Incorporating heart-pumping physical activity into your life can prevent two of the nation’s top killers – heart disease and stroke. The American Heart Association suggests spending at least 150 minutes per week of moderate exercise. Don’t have that much time? Shoot for 75 minutes of vigorous exercise, or a combo of the two.
Physical activity is anything that gets you moving, but aerobic exercises especially improve cardiovascular health. Some of the top heart-healthy aerobic exercises include:
If the intensity of walking isn’t enough for you, jogging is an amped-up option that can improve your heart health. Set small goals if you’re just starting out, and warm up by walking before you break into a light jog. You may feel low on energy and lack motivation at first, but don’t let that stop you. The more you exercise, the more energy you’ll have.

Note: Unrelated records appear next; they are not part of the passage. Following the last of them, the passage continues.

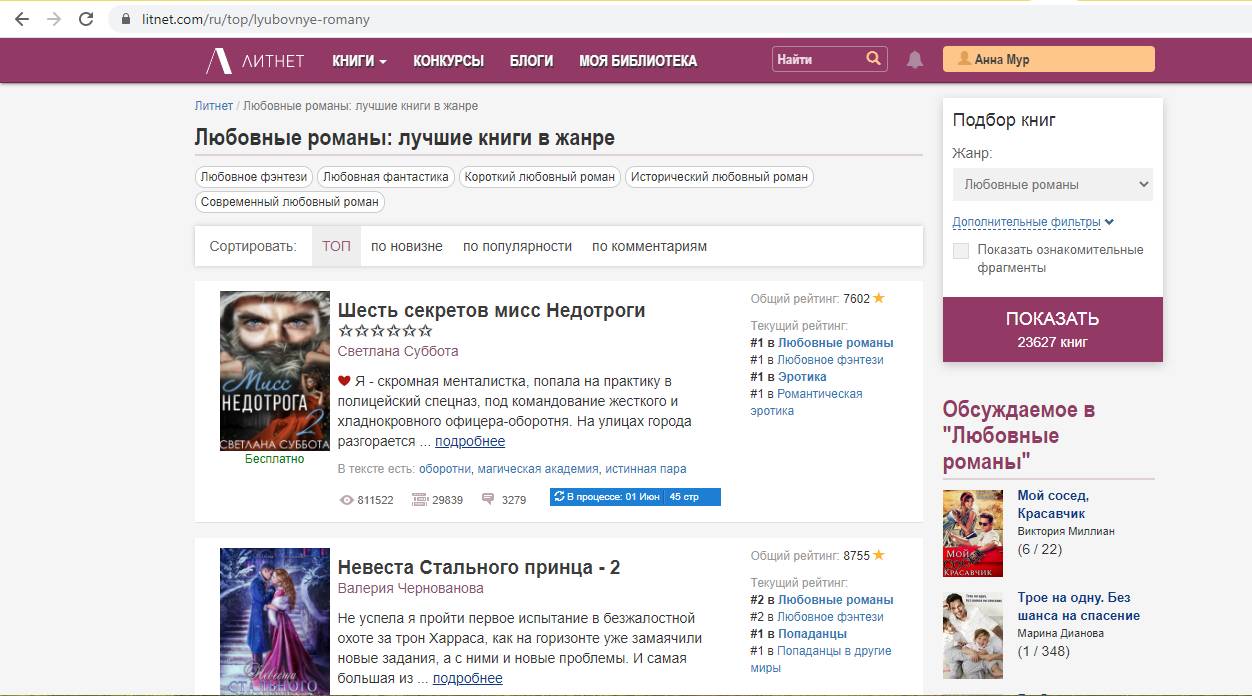Reload the page with refresh icon
The height and width of the screenshot is (696, 1252).
coord(86,19)
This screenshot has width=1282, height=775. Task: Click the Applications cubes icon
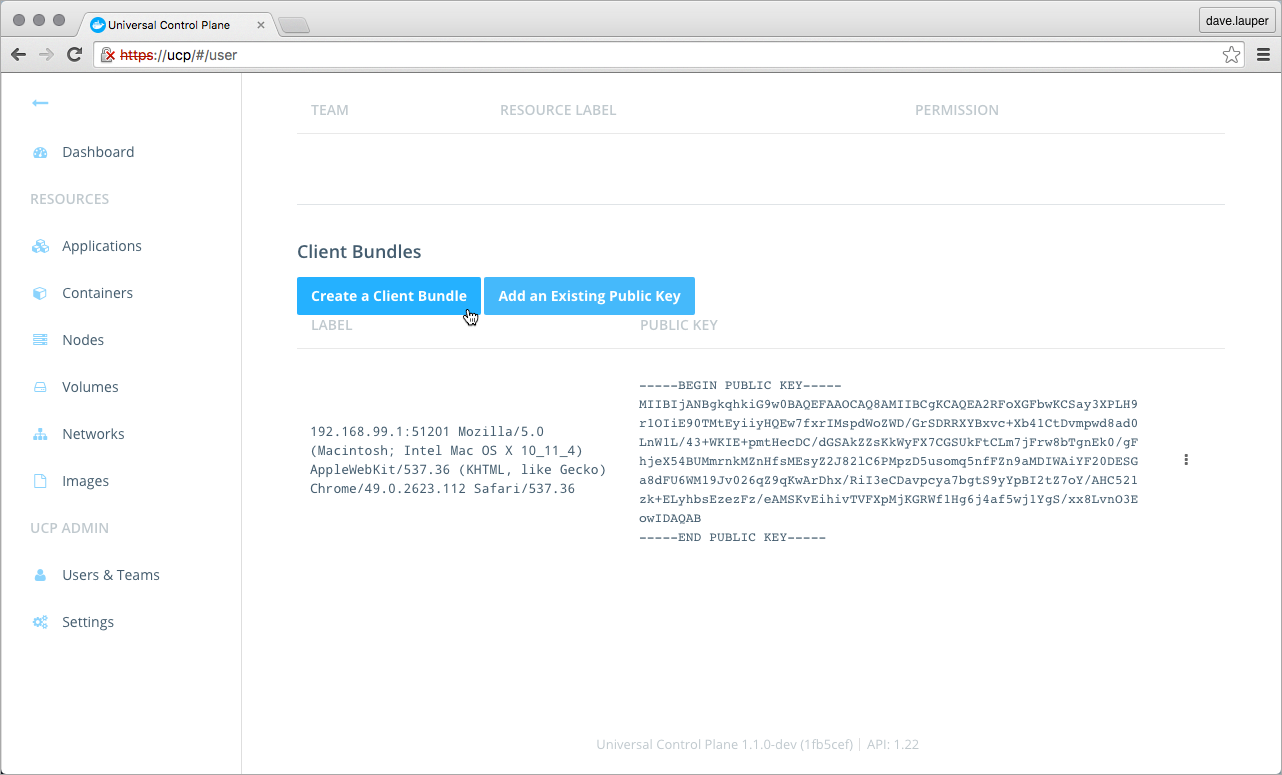tap(40, 246)
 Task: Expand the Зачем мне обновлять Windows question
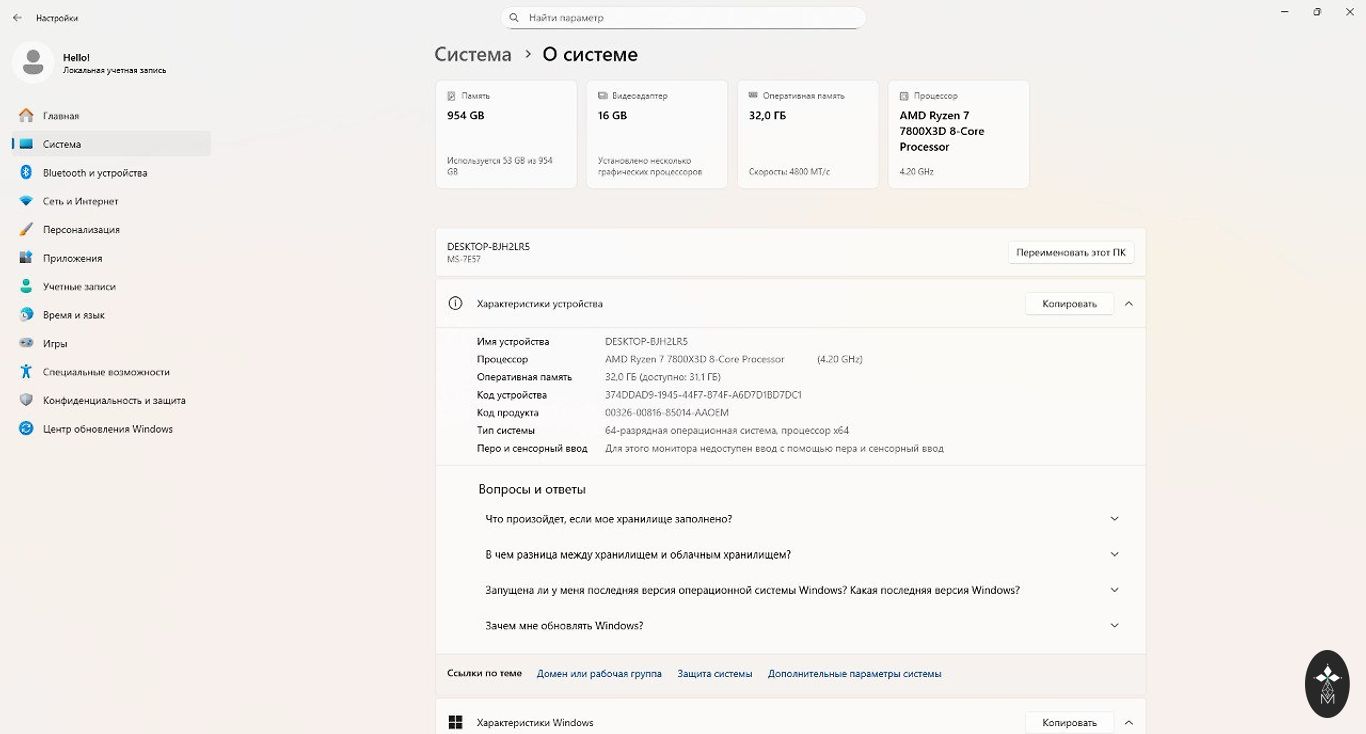tap(1114, 626)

Swimming works both the heart and the lungs, which trains the body to use oxygen more efficiently. Swimming is also ideal for those with joint issues, as the water offers support and resistance, allowing a dynamic workout with little chance of injury. Plus, swimming is soothing and stress-reducing, which contributes to cardiovascular health.

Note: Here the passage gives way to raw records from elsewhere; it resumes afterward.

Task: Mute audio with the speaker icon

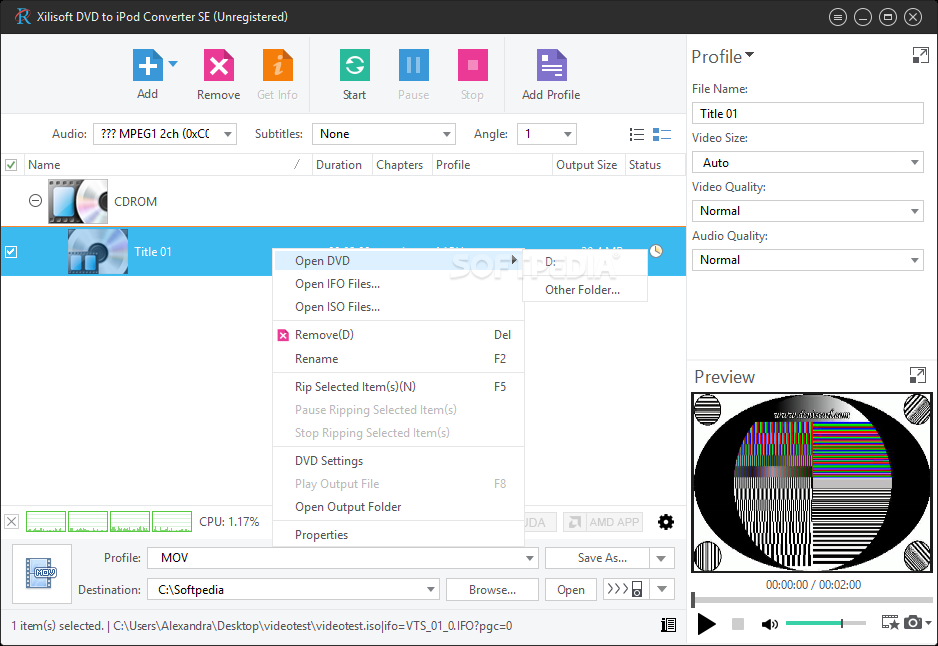Action: click(x=769, y=624)
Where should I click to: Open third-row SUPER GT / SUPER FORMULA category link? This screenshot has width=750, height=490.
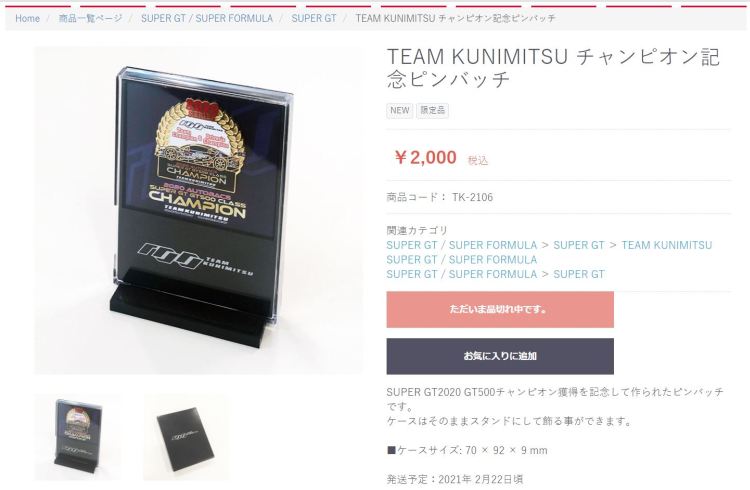point(462,274)
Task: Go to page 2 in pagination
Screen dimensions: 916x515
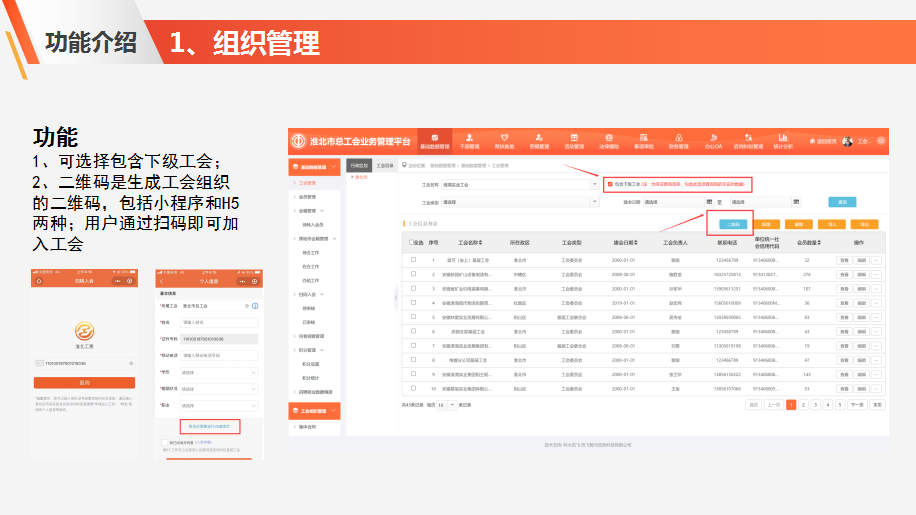Action: point(802,405)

It may seem simple, but incorporating a walking routine into your lifestyle can effectively boost your heart health. Whether you’re trying to ease into an exercise regimen, aren’t into running, or have a slight injury, brisk walking can have big benefits and might be the best option for you. Walking can lower your risk for three risk factors of heart disease and stroke – high blood pressure, high cholesterol, and diabetes.
Your heart, blood vessels, and lungs all get a work
out when you bike, plus it’s low impact, fun, and time-efficient
(cycle to work or to run errands!). In addition to cardiovascular fitness, biking can also reduce anxiety and depression,
improve joint mobility, and increase muscle strength.